Yancy Camp Workout 599
Here’s your pre-workout mental conditioning video for 599. Enjoy my friends!
A Toast To Criticism
Workout 599
Phase 1:
Versa Loop Warm-up x 1 round
ABCD running mechanics work x 7 minutes – Running Mechanics Demo
Versa Loop Warm-up x 1 round
*For Phases 2-4 the last appx month, we have been going with 800m for the run portions. Last week for 596 we moved to 3.5min (vs 800m) x 11 = 38.5min. For 596, I wanted to see how much distance you’d cover in the 38.5min while maintaining zone 3 aerobic effort. For 599 we’re going to hit elevation and carry work. Enjoy!
Phase 2:
*All 3.5min sections for Phases 2-4 will be at 15% incline on a treadmill or outside climbing on local hills/mountain.
3.5min at zone 3 effort (zone 3 for all running portions today)

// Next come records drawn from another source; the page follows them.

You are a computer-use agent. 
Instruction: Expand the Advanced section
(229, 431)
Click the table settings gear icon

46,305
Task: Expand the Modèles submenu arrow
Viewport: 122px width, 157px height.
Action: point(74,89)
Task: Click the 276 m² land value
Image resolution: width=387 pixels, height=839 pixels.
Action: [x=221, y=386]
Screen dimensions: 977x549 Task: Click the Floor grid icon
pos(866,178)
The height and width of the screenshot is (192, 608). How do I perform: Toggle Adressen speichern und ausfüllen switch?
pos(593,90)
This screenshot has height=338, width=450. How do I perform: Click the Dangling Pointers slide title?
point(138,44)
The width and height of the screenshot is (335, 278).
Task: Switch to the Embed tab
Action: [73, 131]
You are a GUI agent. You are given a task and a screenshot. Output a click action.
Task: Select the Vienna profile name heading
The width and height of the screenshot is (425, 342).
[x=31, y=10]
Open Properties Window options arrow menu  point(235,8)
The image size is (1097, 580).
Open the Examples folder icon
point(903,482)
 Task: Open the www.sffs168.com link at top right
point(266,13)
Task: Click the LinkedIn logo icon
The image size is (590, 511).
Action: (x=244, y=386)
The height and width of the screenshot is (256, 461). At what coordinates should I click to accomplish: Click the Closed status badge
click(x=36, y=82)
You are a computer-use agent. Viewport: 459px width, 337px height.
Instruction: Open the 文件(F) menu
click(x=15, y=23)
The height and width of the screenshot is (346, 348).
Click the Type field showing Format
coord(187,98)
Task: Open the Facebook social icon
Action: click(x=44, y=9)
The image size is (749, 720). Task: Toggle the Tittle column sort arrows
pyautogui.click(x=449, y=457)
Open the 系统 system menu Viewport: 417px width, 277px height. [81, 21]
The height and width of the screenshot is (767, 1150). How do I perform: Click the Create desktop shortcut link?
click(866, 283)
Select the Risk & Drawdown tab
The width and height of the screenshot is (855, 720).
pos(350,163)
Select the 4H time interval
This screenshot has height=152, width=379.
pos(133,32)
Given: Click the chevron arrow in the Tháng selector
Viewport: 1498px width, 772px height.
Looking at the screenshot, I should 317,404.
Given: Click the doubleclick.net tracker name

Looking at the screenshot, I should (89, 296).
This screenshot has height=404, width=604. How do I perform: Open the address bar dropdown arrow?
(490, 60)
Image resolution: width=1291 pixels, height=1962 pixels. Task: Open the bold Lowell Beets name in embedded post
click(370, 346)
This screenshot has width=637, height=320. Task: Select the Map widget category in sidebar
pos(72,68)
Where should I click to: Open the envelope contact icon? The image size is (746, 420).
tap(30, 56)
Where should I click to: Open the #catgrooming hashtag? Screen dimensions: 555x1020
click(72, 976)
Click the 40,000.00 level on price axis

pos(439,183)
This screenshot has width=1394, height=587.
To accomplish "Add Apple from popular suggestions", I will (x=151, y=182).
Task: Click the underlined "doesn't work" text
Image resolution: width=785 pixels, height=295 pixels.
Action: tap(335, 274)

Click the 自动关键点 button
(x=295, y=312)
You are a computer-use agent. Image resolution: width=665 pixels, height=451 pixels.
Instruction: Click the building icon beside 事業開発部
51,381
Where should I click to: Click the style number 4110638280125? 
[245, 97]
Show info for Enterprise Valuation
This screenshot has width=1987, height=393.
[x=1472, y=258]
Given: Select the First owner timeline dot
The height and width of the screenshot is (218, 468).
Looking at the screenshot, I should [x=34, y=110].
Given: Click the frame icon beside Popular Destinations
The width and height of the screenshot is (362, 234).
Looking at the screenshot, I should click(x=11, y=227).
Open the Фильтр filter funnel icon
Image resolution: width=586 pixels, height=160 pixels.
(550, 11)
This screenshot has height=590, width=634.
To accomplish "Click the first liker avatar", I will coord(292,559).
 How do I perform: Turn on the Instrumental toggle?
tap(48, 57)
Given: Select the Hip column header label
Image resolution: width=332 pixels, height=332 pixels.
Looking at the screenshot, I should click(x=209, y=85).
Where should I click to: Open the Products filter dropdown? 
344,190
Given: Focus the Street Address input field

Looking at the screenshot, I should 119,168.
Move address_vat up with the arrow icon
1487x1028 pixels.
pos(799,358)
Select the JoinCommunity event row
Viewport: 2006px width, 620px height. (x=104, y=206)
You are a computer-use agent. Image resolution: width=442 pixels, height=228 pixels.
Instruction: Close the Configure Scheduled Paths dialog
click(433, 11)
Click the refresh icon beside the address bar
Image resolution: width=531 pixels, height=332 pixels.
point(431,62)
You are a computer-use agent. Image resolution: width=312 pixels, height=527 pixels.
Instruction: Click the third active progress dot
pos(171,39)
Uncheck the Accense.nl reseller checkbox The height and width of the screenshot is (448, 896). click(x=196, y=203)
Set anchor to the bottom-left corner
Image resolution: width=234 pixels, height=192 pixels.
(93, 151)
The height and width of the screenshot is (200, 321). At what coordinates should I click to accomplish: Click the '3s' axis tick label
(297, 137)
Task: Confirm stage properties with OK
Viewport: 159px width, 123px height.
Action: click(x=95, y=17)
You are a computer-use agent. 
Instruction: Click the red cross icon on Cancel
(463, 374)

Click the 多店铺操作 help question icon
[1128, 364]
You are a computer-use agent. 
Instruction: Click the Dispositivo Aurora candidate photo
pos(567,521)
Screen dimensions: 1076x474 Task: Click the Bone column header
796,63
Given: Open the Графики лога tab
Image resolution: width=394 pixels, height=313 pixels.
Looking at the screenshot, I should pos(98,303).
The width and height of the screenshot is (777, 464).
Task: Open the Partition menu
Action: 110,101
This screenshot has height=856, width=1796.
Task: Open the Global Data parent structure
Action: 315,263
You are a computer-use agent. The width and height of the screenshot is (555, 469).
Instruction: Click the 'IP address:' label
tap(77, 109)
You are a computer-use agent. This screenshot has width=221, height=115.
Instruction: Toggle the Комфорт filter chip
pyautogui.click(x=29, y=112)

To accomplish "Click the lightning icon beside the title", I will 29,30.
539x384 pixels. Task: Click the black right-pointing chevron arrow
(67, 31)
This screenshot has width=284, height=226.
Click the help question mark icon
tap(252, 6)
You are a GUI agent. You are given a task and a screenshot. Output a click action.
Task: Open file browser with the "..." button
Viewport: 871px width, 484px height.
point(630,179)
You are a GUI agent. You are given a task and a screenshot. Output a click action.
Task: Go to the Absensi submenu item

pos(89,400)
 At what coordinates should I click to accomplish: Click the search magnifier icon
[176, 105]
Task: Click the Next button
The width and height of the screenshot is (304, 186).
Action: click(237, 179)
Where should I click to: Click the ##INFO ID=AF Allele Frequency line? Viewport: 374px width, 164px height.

Forward bear crawl x 10m or yards to body roll x 10m or yards, continue repeating for a total of 80m (switch body roll position each time)
This completes 1 round.
Continue repeating for a total of 3 rounds.
*Same message as last week – There are two types of obstacles out on course where very large chunks of time can be gained or lost – heavy carries & barbed wire crawls. These are always going to be mandatory obstacle completion (no matter what race you’re in) and both require a large chunk of time to complete. The longer the obstacle takes to complete, the much greater opportunity there is to make a huge impact on your overall finishing time and placement. Shoulders/arms and core strength endurance, and learning how to deal with the dizzying effects that come from using the very fast rolling technique play a huge role. These sessions will help a ton!
*If you’re in a small space, you can do a bunch of back and forth 5 meter or yard repeats.
Phase 3:
3.5min with heavy carry at zone 3 effort
Weighted step-ups x 10 (5 each leg – go heavy this week) – Exercise Demo
Deadlift x 7 (using 2 kettlebells positioned between your feet – go heavy)
This completes 1 round.
Continue repeating for a total of 4 rounds.
*Same as last week, I want you using two dumbbells this week (one in each hand) for the step-ups. The goal here is to fatigue the grip some in prep for Phase 4.
Phase 4:
3.5min at zone 3 effort
Pull-up x 2 to hip slaps x 2 to shoulder taps x 8 to hand position change x 16 to pull-up x 1
This completes 1 round.
Continue repeating for a total of 4 rounds.
*If needed, you can modify the bar work with a strength band – Exercise Demo
*If you think you can easily complete the bar exercises each round, I want you getting your hands wet before you jump on the bar.
*Having a wet towel is the best way to quickly wet your hands. They don’t need to be soaked. Just enough moisture to get rid of the tacky friction that dry skin on the bar creates.
*If possible, tie phase 2, 3, & 4 together without resting.